# beanshot catty kills....



## B.P.R (Dec 28, 2012)

Just a couple lately... been trying out these 11mm lead 'beanshots' ...and im very impressed...



Pigeo kill... about 40feet... instant kill...

In one side... out the other...







And a rabbit on friday... hit under the jaw.. again.. instant kill...

These beanshots do some damage and im very impressed!...


----------



## B.P.R (Dec 28, 2012)

THE DAMAGE THEY DO...


----------



## B.P.R (Dec 28, 2012)




----------



## One Shot-Corey (Nov 17, 2012)

Were did you buy them from


----------



## Sunchierefram (Nov 16, 2013)

One Shot-Corey said:


> Were did you buy them from


They look like lead fishing weights to me.


----------



## August West (Jan 21, 2012)

Friend of ours used to make molds for them but for the time being is out of the business.


----------



## Sandinfool (Dec 28, 2013)

Interesting!
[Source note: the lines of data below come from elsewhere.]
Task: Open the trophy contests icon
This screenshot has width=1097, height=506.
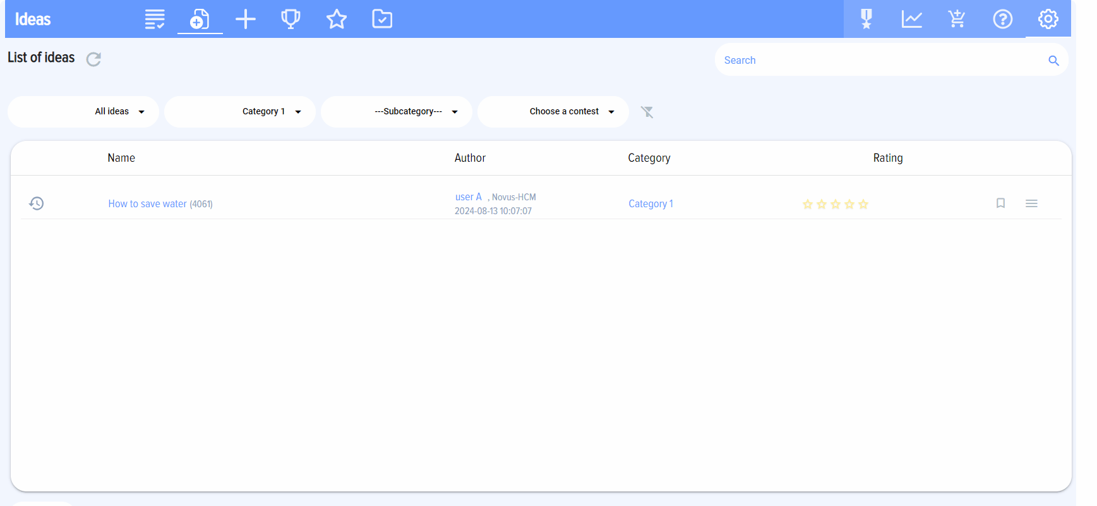Action: pyautogui.click(x=291, y=19)
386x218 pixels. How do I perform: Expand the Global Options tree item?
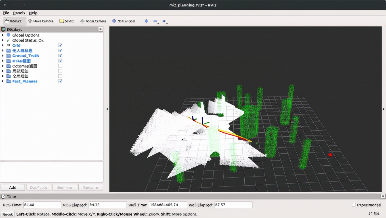[3, 35]
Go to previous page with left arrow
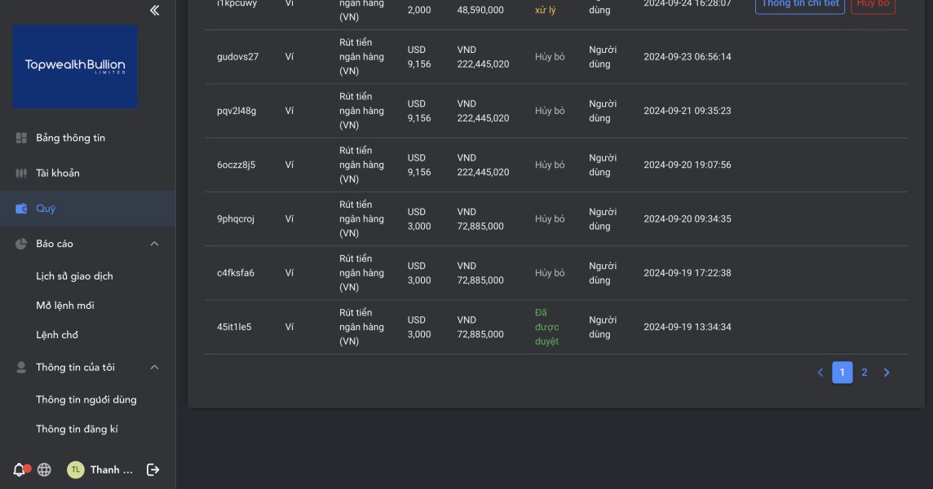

How do they compare to a round ball, does the oval shape improve the effectiveness. Good shooting by the way.


----------



## Charles (Aug 26, 2010)

Very nice! Should be tasty.

Cheers ..... Charles


----------



## M.J (Nov 1, 2010)

Those look to be some very effective ammo!


----------



## ghost0311/8541 (Jan 6, 2013)

I like the look of that ammo


----------



## logo96 (Jun 29, 2011)

Great videos i bet that rabbit didn't even budge when he hit the ground.


----------



## ryguy27 (Nov 8, 2013)

I'm Not A Hunter, But Those Beanshot Rounds Look Amazing! I Will Have To Try And Make Myself A Wooden Mold For Them.


----------



## oldstevie (Dec 7, 2013)

looks like your better off without me being there mate! lol

seriously though well done and a couple of well placed shots.


----------



## bullseyeben! (Apr 24, 2011)

Nice hunting... id be trying some single layer tapered .040 latex with them beans.. (im loving the latex) 
Cheers


----------



## B.P.R (Dec 28, 2012)

The beanshots are pretty decent... they seem to fly straight... which i find is always a problem with shaped ammo... they tent to 'veer' off to one side...

But these fly true...

And as the flip in flight... cause a tremendous amount if trauma...

Stevie.. if something decent presented itself when we were out... it would be in the bag for sure... we always get the HARDEST shots lol...


----------



## Mrs. Clever Moniker (Nov 3, 2013)

Now THOSE are CLEAN fucking kills. Good eating too!! Recipes!! Videos! More Accent!! C'mon now


----------



## B.P.R (Dec 28, 2012)

Mrs. Clever Moniker said:


> Now THOSE are CLEAN ****ing kills. Good eating too!! Recipes!! Videos! More Accent!! C'mon now


You dont want any more of my accent...

Just a northern english...with a scottish twang...

Not as exotic as yours!...


----------



## Ifab25 (Jun 5, 2013)

Nice job!! Yep, they do look like fishing weights used commonly here.

Is that a Dan Ford slingshot? It looks kind of like some I've seen on his fb page.


----------



## conor98 (May 26, 2013)

good job ! clean kills


----------



## B.P.R (Dec 28, 2012)

Ifab25 said:


> Nice job!! Yep, they do look like fishing weights used commonly here.
> Is that a Dan Ford slingshot? It looks kind of like some I've seen on his fb page.


Sure is mate


----------



## B.P.R (Dec 28, 2012)

Dan fords nylon catty strikes!....

And the lethal beanshots done the rest.

About 40feet from 3rd floor window  ...


----------



## Charles (Aug 26, 2010)

HA! Now you are getting lazy ... shooting from your bedroom ....

Looks tasty ... Nice shot.

Cheers ..... Charles


----------



## JUSTJOB (Dec 26, 2013)

I like the looks of that ammo! Your getting super results too!


----------